'Moneyball' baseball hiring method now everyone's ballgame

Eight years ago, writer Michael Lewis spent the entire baseball season with the Oakland A’s. He wanted to see how one of the major league's poorest teams could compete with the rich and powerful New York Yankees. Lewis wrote what he learned in “Moneyball: The Art of Winning an Unfair Game.”

Lewis says Oakland’s skill at using detailed and often obscure statistics to find winning players at cheaper prices has changed the way major league teams acquire talent.

“It’s gone faster than I imagined it would go,” says Lewis.

“I mean, you gotta remember: when I walked in to the Oakland A’s front office, they had been essentially applying new principles to their franchise for five years – and nobody had noticed. I know they thought it didn’t matter whether I wrote a book or not because they thought since nobody had paid attention so far, no book was going to make any difference.”

At the time, Oakland was in the middle of a streak of eight consecutive winning seasons. Despite one of the lowest payrolls in the big leagues, A’s general manager Billy Beane assembled enough talent during those eight seasons to win an average of 94 games a year; the Yankees, with a payroll that was at least double and sometimes triple what Oakland could spend,averaged 97 wins a year during those same eight seasons.

The “Moneyball” approach looks for players with skills that translate into wins. It downplays batting average and stolen bases and emphasizes walks and home runs. “Moneyball” also values versatile players who can play different positions.

But “Moneyball” general managers are also willing to trade players, no matter how good or how popular, if a statistical analysis shows that another player as good or better is available at a lower price.

Many baseball traditionalists – among them, ESPN baseball analyst Joe Morgan – pointed to Oakland’s playoff failures as proof that “Moneyball” didn’t work. The A's made the playoffs five times during their eight-season streak (2000-2003, 2006) and were eliminated each time.

But Lewis says the Boston Red Sox used “Moneyball” principles to build two World Series-winning teams. In 2005, the Tampa Bay Rays – at the time, baseball’s least successful team – hired 28-year-old former Bear Stearns financial analyst Andrew Friedman as general manager. Three years later, Tampa Bay finished ahead of the far richer Red Sox and Yankees – and made it to the World Series.

Says Lewis, “Once you introduce these really dramatic financial imbalances, once there’s such a thing as a poor team that’s going to be spending some tiny fraction of the money that the rich team is be spending on players, you all of a sudden have an environment where people are desperate to find a better way to do it ‘cause it’s the only way they can compete.”

Lewis says since “Moneyball,” all teams now have a “geek” in the front office who analyzes stats to find talent.

But the “Moneyball” approach isn’t foolproof.

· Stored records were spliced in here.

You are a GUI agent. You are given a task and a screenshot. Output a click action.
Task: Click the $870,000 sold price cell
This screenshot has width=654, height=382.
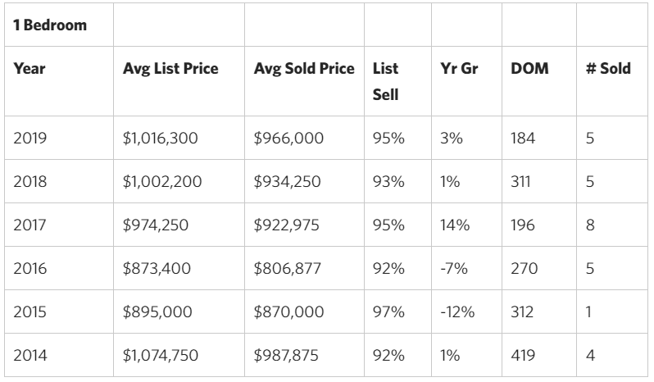tap(289, 312)
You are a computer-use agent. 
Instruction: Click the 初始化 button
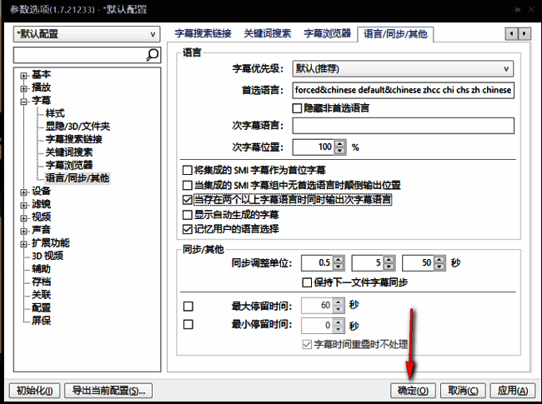(34, 390)
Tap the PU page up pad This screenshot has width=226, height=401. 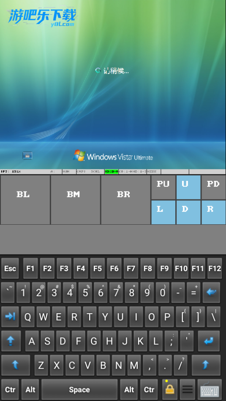163,187
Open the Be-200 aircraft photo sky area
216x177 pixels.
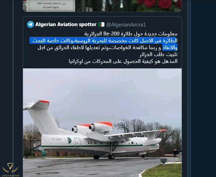coord(102,90)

A “Moneyball” tenet in evaluating amateur talent is to value college players ahead of high schoolers. They’re older and more mature so they’ll spend less time in the minor leagues. College statistics are also more accurate so it’s easier to predict whether a player can succeed in the big leagues.

In 2005, the Dodgers general manager Paul DePodesta – who evaluated players in Oakland’s “Moneyball” front office – chose Luke Hochevar in the June amateur draft. He was the top pitcher in college baseball that year, putting up a 15-3 record and a 2.26 ERA with the University of Tennessee.

But DePodesta’s contract negotiations with his “can’t miss” college prospect soured. Hochevar went back into the amateur draft the next year; Kansas City chose him with the first pick, and signed him two months later.

The Dodgers had the seventh pick in that draft. By then, they’d fired DePodesta and hired Ned Colletti to be their general manager. Colletti ignored the “Moneyball” caveat against high school players and chose a left-handed teenage pitcher from Texas: Clayton Kershaw.

He has a 13-13 record in two seasons with the Dodgers. But last year, Kershaw’s 2.79 ERA and 185 strikeouts ranked in the top 10 in the National League in both categories. He’ll start on Wednesday for the Dodgers in Pittsburgh.

Hochevar, the “Moneyball” draft pick the Dodgers failed to sign, has pitched for Kansas City for three seasons. So far, his career record is a disappointing 13-26 with a 5.88 ERA.

Michael Lewis’s latest best-selling book is “The Big Short: Inside the Doomsday Machine,” published by W.W. Norton & Co.